4. The Ox-Bow Incident

Answer: Walter Van Tilburg Clark

Written in 1940, this was Van Tilburg Clark's first book and it quickly put him high on the list of great western writers. The novel tells the story of the hanging of two men by a mob and how they cope with their guilt when it is found the men were innocent.

In 1943, it was made into an Academy Award nominated movie starring Henry Fonda and Harry Morgan. Clark was the first writer inducted into the Nevada Writers Hall of Fame in 1988.
5. The Virginian

Answer: Owen Wister

"The Virginian" was published in 1902 and is considered the first true western fictional novel ever written. It is loosely based in Wister's experience in Wyoming in the 1880s. Wister was a prolific writer. Besides western related novels, he also wrote many short stories, essays, poetry and even operas and plays.

He was a favorite of Mark Twain and Frederic Remington. "The Virginian" was popular in Hollywood, with movies made in 1914, 1923, 1929, 1946 and 2000, as well as a long running TV series from 1962-1971.
6. Riders of the Purple Sage

Answer: Zane Grey

"Riders of the Purple Sage" was published in 1912 and was a very complex early western book that reflected the conflicted times in Mormon Utah. It is considered by many as the signature book of Zane Grey. Grey is one of the most recognized western authors.

He wrote more than 90 books and had book sales over 40 million. In addition, 112 films were made from his works. Six different versions of this book were made into films in 1918, 1925, 1931, 1941, and 1996.
7. Hondo

Answer: Louis L'Amour

"Hondo" was originally published as the short story titled "The Gift of the Cochise" in Collier's Magazine in 1952 and expanded by L'Amour in 1953 to a novel. Hondo was a gunman who became the protector of a woman raising a young son on a remote Arizona ranch after her husband had been killed by Apaches.
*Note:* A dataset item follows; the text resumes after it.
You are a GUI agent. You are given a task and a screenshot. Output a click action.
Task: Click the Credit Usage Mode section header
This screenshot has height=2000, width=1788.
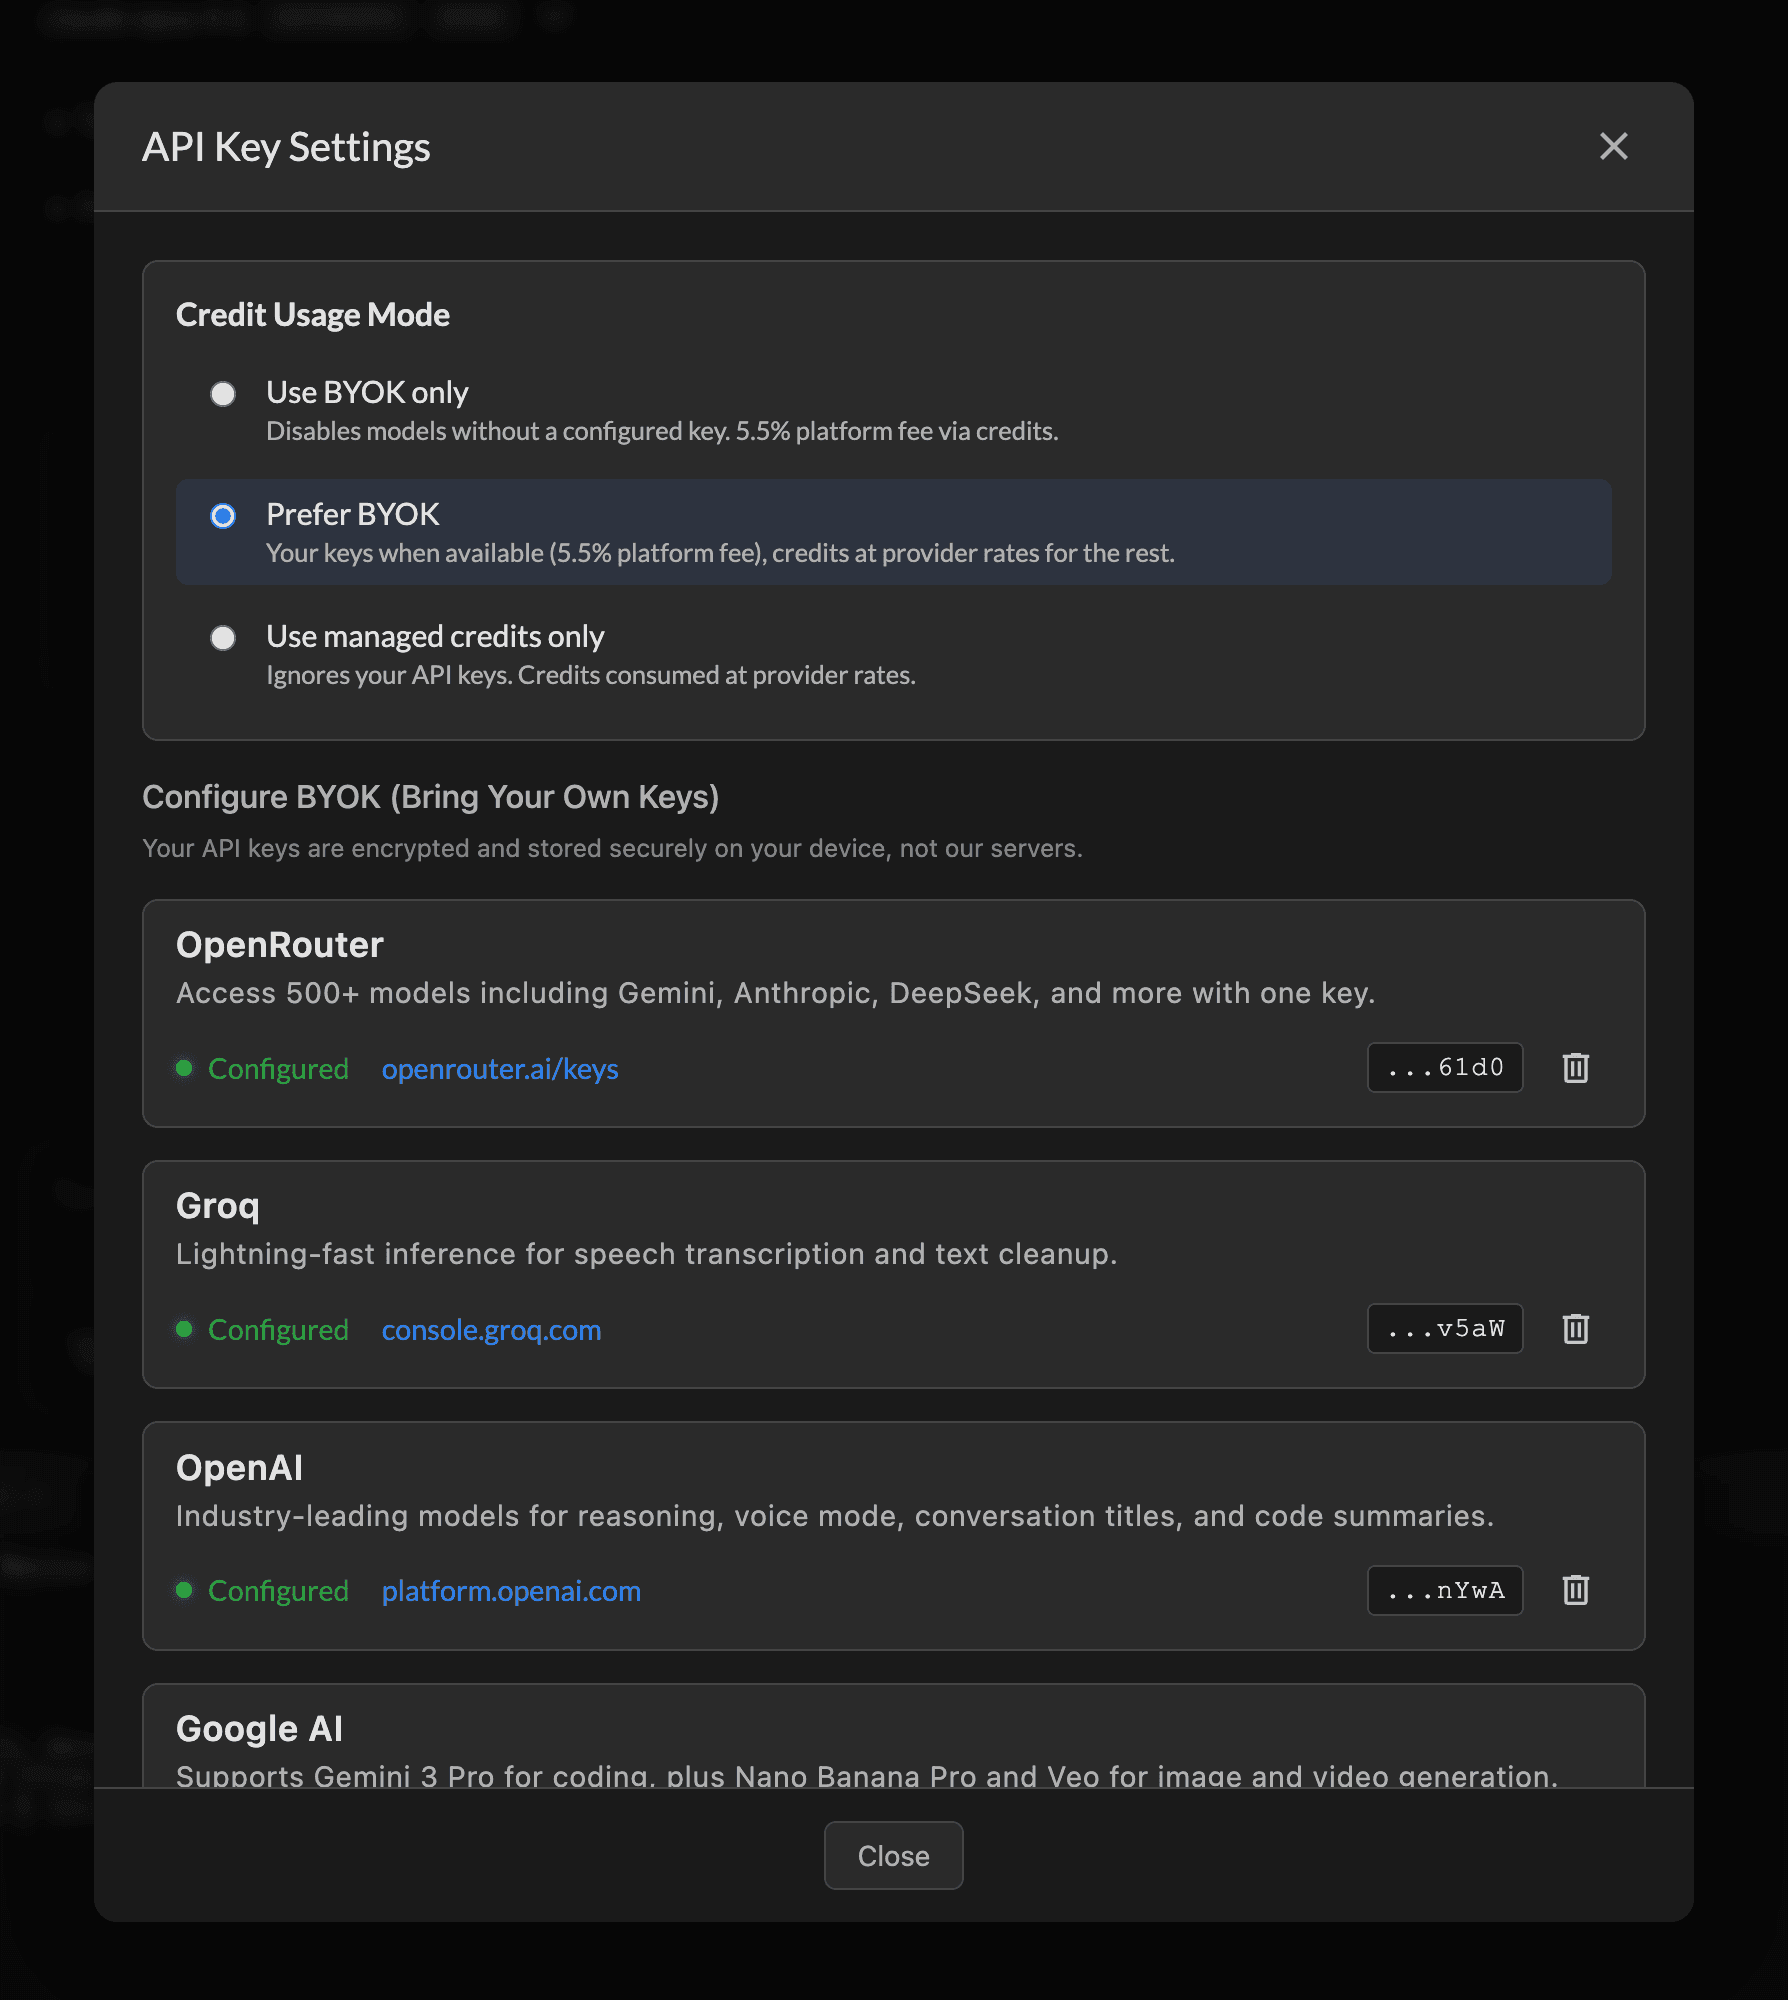[313, 314]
This was L'Amour's first full length novel. L'Amour wrote more than 120 books which have sold more than 270 million copies. Many of his books have been adapted into movies and television series.
8. The Lone Ranger

Answer: Fran Striker

While George Tendle is sometimes credited with creating the Lone Ranger, it was Striker who wrote all of the scripts and books. In 1933, Tendle gave Striker proper credit. Striker's first novel of the "Lone Ranger" appeared in 1936, and in all he wrote 18 volumes. Once it became a TV series, he wrote 156 scripts a year. He also created the "Green Hornet" and "Sgt. Preston of the Yukon".
9. Lonesome Dove

Answer: Larry McMurty

"Lonesome Dove" was published in 1985 and won the Pulitzer Prize for Fiction that year. It follows the adventures of some retired Texas Rangers involved in driving a huge herd of cattle from Texas to Montana. The book was the basis for the television miniseries starring Robert Duvall and Tommy Lee Jones, which still rates as one of the most successful miniseries in history. McMurty wrote one sequel and two prequels to "Lonesome Dove", all of which had their own miniseries.

He also wrote "The Last Picture Show" and "Terms of Endearment".
10. Smoky the Cow Horse

Answer: Will James

Any collection of great western books would be incomplete without one from Will James. "Smoky the Cow Horse" was published in 1926 and won the Newbery Medal in 1927. It is a great tale that follows the life of Smoky from birth until his later days and the man who love his horse. James wrote 25 books during his lifetime and also was an accomplished artist, whose paintings are highly sought after by collectors.

He was inducted into the Nevada Writers Hall of Fame in 1991.